_Activity_.
In the records, find each line where "computer" occurs, and copy it.

_Material to process_.

____________

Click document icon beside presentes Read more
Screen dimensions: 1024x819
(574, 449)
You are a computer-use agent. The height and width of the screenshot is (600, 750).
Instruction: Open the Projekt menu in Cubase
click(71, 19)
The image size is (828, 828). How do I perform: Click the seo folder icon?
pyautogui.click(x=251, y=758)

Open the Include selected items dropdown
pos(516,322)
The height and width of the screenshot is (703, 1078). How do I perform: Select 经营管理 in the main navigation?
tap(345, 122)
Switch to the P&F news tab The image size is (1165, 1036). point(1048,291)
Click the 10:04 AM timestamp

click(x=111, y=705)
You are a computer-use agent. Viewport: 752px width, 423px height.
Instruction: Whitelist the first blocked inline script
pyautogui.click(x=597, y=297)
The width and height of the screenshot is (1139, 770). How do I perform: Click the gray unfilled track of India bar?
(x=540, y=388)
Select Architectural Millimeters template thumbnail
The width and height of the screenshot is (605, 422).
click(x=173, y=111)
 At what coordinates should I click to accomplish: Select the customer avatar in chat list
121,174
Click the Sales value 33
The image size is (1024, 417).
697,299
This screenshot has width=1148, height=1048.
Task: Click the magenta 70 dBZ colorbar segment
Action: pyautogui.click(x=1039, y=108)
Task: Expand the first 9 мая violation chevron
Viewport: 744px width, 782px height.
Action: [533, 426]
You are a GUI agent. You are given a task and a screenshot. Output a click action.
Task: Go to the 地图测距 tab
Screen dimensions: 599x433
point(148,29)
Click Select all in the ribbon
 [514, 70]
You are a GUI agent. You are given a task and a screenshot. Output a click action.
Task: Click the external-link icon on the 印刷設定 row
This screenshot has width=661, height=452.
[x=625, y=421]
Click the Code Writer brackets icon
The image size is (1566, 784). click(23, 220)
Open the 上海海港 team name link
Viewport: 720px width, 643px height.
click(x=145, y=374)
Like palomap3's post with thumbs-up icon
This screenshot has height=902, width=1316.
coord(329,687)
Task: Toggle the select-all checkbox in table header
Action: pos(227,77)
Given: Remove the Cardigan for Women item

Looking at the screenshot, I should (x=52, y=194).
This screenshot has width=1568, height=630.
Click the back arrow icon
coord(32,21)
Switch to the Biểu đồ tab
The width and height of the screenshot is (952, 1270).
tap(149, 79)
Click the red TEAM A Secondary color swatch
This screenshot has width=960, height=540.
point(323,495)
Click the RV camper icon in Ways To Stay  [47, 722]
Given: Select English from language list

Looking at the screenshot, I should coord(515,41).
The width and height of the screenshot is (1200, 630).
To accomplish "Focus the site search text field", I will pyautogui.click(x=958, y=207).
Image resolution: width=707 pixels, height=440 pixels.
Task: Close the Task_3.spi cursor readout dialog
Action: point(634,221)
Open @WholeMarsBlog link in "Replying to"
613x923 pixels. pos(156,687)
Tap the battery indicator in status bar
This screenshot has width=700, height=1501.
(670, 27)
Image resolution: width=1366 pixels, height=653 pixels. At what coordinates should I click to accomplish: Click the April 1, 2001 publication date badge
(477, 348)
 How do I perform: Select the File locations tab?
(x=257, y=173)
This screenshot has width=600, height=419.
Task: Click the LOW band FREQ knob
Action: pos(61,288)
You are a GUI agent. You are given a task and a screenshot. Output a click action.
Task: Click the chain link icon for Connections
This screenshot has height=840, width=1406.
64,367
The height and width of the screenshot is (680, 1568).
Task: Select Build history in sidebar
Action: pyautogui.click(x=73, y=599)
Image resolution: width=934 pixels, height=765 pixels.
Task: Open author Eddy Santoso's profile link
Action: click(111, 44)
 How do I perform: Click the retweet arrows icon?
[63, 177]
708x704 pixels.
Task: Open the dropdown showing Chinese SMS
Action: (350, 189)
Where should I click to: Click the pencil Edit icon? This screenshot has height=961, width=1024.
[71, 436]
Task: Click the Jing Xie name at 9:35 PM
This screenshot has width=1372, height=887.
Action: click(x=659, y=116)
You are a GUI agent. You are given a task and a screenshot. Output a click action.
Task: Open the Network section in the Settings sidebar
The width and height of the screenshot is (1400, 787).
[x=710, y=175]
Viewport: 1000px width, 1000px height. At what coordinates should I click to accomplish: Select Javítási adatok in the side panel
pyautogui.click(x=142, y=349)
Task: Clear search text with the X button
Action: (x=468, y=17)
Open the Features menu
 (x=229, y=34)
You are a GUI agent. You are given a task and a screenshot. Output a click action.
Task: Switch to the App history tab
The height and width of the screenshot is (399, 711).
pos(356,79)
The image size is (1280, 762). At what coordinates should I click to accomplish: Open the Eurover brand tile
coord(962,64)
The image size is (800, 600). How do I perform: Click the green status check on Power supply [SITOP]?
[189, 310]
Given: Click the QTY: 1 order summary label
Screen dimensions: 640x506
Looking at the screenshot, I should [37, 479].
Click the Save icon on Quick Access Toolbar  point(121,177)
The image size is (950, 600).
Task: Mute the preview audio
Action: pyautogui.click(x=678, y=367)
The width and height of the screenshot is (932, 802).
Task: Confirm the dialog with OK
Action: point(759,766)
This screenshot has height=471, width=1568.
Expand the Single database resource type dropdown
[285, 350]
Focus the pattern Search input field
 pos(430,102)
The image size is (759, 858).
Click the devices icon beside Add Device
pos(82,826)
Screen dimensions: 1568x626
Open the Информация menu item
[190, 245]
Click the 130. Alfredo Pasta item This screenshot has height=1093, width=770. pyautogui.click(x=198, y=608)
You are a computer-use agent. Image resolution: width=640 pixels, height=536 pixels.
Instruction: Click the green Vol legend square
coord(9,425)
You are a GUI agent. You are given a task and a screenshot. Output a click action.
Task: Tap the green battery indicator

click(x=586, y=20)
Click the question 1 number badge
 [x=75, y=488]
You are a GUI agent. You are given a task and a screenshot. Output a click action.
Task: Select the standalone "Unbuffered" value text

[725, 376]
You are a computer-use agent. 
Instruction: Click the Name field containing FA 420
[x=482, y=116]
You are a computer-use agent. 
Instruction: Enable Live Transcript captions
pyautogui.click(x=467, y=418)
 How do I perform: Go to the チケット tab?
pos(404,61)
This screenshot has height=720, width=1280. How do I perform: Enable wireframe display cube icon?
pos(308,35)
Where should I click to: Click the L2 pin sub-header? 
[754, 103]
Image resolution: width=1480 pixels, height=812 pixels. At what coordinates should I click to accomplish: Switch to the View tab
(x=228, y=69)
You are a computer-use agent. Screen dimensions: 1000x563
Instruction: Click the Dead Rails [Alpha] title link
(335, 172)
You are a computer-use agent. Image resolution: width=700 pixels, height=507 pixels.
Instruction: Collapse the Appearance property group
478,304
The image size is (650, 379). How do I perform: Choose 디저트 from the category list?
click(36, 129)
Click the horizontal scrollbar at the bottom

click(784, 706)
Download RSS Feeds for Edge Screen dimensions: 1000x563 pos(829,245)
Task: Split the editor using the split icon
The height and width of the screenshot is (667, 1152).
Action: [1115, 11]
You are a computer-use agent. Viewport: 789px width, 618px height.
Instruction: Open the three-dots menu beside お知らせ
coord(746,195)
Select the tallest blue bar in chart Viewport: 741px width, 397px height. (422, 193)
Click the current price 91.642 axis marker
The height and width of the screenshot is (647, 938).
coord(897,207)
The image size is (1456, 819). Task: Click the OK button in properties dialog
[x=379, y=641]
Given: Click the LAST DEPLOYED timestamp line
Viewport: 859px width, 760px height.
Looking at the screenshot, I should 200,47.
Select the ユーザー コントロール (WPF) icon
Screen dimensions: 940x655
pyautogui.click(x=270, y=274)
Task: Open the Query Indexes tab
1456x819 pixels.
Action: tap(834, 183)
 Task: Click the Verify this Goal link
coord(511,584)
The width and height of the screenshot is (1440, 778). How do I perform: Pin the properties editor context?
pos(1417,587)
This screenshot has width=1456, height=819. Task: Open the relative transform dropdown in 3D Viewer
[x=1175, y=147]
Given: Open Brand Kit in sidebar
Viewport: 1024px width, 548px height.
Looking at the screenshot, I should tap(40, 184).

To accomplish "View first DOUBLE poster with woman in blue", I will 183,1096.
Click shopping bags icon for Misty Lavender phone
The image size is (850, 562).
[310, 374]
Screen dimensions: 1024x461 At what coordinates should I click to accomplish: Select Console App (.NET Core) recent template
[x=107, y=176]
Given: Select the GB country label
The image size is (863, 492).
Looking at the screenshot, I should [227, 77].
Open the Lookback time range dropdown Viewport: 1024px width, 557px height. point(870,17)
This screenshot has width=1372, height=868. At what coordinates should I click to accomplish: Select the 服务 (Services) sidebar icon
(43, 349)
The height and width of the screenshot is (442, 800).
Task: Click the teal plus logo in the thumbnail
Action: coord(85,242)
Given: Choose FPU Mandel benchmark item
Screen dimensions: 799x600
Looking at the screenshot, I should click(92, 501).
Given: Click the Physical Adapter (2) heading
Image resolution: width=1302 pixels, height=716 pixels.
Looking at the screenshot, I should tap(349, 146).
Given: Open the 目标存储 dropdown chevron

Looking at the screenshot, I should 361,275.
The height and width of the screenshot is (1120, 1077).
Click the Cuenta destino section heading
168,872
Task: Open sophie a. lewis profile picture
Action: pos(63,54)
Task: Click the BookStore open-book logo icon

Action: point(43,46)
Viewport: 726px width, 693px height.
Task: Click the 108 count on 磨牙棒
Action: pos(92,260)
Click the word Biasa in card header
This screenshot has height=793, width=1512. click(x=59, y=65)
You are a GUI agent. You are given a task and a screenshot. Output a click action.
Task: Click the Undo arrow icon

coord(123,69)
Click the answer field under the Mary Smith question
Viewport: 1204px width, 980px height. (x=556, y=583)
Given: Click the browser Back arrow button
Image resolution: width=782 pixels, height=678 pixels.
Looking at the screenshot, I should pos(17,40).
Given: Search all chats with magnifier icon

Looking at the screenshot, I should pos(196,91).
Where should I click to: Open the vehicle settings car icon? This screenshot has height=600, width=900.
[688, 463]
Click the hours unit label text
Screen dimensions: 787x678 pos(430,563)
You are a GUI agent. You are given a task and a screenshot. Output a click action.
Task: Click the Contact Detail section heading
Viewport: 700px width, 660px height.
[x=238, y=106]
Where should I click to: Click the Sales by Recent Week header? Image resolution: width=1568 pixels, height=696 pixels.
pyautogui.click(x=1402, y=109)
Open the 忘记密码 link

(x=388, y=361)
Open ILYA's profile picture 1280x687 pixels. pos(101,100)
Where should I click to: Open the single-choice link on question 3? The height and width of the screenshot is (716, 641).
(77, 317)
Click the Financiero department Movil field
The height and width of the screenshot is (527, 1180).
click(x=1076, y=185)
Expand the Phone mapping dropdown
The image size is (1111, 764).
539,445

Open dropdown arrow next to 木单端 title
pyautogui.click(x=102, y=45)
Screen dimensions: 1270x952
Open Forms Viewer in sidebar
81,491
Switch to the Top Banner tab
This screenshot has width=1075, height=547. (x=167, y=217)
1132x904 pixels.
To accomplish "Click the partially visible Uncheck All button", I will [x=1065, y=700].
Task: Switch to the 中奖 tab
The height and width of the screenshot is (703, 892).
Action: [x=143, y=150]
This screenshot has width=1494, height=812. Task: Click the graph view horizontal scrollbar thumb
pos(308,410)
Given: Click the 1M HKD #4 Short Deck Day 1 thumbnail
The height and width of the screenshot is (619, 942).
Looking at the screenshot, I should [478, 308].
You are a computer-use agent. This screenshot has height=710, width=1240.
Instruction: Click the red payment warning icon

____________

_Exercise solution_.
You are a computer-use agent. The height and width of the screenshot is (600, 750).
You are a computer-use agent. Viewport: 752px width, 423px height.
You are a computer-use agent. Image resolution: width=640 pixels, height=536 pixels.
You are a computer-use agent. 
You are a computer-use agent. 
You are a computer-use agent. Screen dimensions: 1000x563
You are a computer-use agent. Image resolution: width=700 pixels, height=507 pixels.
You are a computer-use agent. Viewport: 789px width, 618px height.
You are a computer-use agent. This screenshot has height=710, width=1240.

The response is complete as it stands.